This vulnerability occurs in the Linux kernel's scheduling subsystem related to MMCID (Memory Management Context ID) handling during task forking.

When a new task is forked, it is accounted as an MMCID user before it becomes visible in the process's thread list and the global task list. This timing issue can cause problems when multiple forks happen concurrently on different CPUs.

Specifically, if one task (tnew1) is not yet visible and another task (tnew2) forks and reaches a per-CPU threshold for MMCID users, the system tries to fix up allocated CIDs for other tasks. However, since tnew1 is not visible yet, the fix-up fails for tnew1's CID.

As a result, a subsequent scheduling operation might fail to acquire a transitional CID, causing the machine to stall.

The fix involves moving the invocation of sched_mm_cid_fork() to after the new task becomes visible in the thread and task lists, preventing this race condition and making the behavior symmetrical with task exit handling.

Impact Analysis

This vulnerability can cause the machine to stall during task scheduling due to failure in acquiring a transitional CID.
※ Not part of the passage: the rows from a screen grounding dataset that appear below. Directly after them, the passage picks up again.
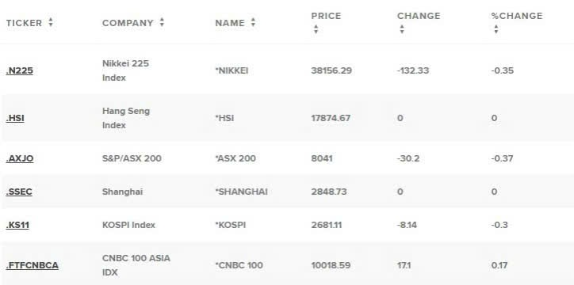The width and height of the screenshot is (574, 285).
Task: Open the .FTFCNBCA ticker link
Action: (x=33, y=265)
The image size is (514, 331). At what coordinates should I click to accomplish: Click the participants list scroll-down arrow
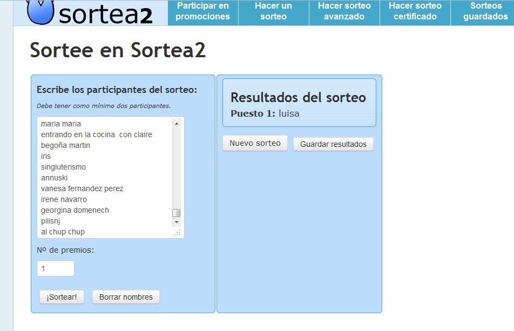click(x=177, y=222)
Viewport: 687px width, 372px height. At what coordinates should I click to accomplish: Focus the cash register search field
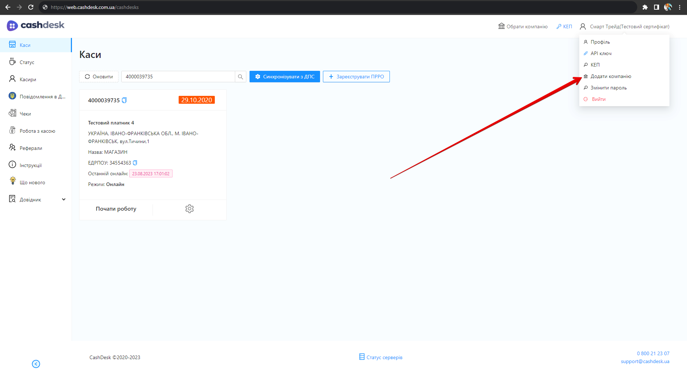point(178,77)
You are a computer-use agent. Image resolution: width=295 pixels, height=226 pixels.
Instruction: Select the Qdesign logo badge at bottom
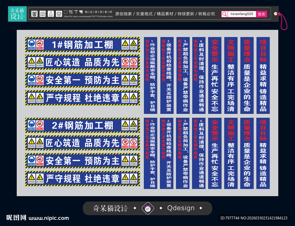(148, 207)
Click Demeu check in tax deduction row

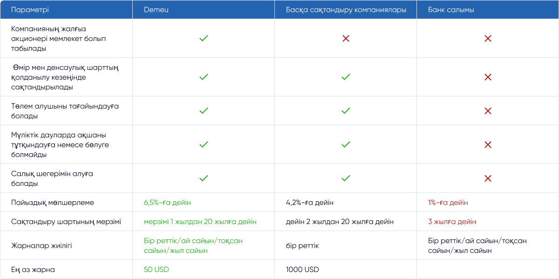pos(204,178)
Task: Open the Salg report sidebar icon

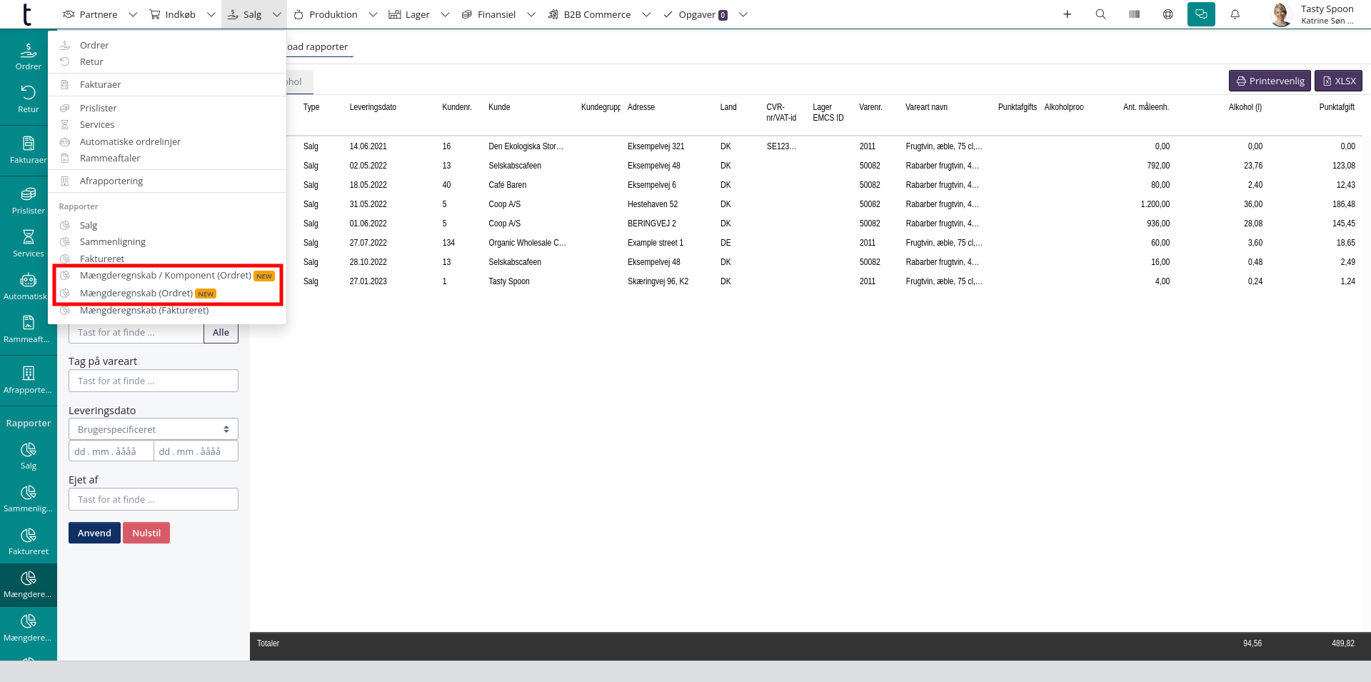Action: 28,455
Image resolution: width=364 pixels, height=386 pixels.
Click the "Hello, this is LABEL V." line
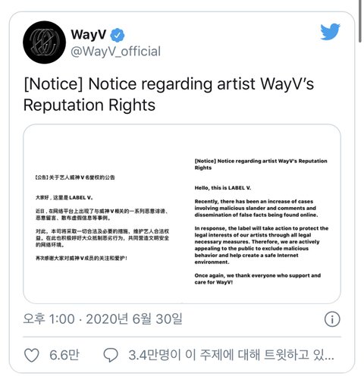tap(223, 188)
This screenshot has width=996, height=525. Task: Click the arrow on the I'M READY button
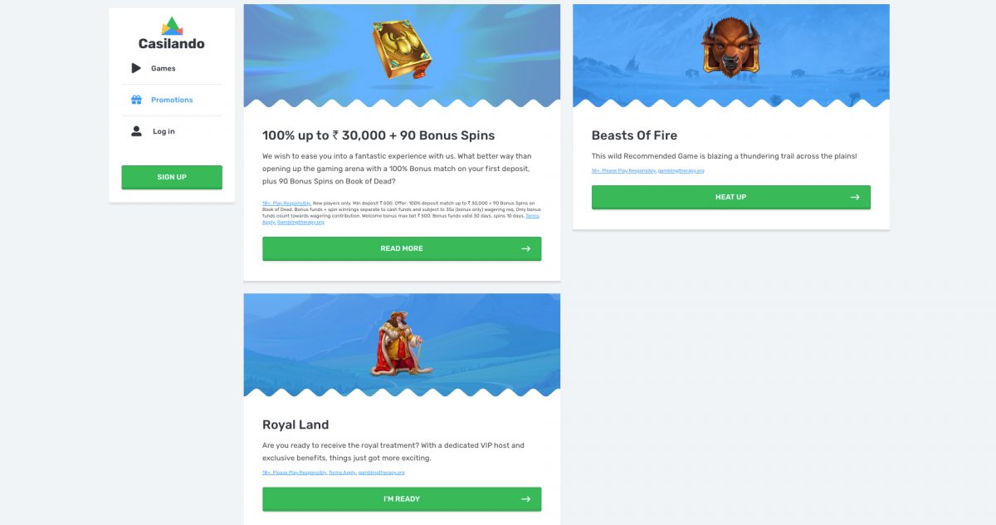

In practical terms, this means that under certain concurrent fork conditions, the system could become unresponsive or hang, impacting availability and stability.

Mitigation Strategies

The vulnerability is resolved by moving the invocation of sched_mm_cid_fork() after the new task becomes visible in the thread and task list. This prevents CID stalls caused by concurrent forks.

To mitigate this vulnerability immediately, you should update your Linux kernel to a version that includes this fix.